順番前後しますがシステムとホストを定義すると以下のようにプールに属した形になります。
続いて、今回は初回なので先に「ホスト」を定義します。ホストとはSAPインスタンスが稼働するいわゆるサーバーです。
システムもホストも以下のようにSAP Host Agentや仮想化マネージャ、SLDなど多様なソースから引っ張ってこれます。
今回はVMware vSphere環境の仮想マシンを登録するので「仮想化マネージャ」から検出します。

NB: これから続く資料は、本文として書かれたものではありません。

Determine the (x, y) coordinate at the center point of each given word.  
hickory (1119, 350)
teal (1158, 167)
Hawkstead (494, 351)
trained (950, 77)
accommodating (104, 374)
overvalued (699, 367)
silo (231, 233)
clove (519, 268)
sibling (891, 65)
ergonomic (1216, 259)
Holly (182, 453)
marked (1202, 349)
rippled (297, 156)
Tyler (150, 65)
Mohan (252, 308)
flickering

検出された仮想マシンが属するプールをプルダウンから選び保存します。
登録したホストの詳細設定を行うことができます。
オプションのチェックボックスを順に説明すると、それぞれチェックすることで以下が有効になります。
- 「管理」はSAP LVMから管理可能
- 「AC対応」はSAP Host Agent経由でサービスのマウントなどの許可
- 「オペレーショナル」はインスタンスの起動など操作の許可
- 「分離準備可能」(英語だとIsolation)はシステムクローンのFencingの許可
- 「ACM管理」は自動キャパシティマネージメントの稼働サーバーとして許可
この設定が完了すると「作業」=>「ホスト」からサーバーを一元管理することができるようになります。
最後に「システム」を定義します。
今回はまだSAP LVMしかSAPシステムがないのですが、ホストとインスタンスエージェントを使用して検出します。
ここでの留意事項ですが、SAP Host AgentはWebサービスとして呼び出す必要がありますので、
SUMの記事で紹介したようにPAMなどセキュリティ設定をあらかじめ正しく行っておく必要があります。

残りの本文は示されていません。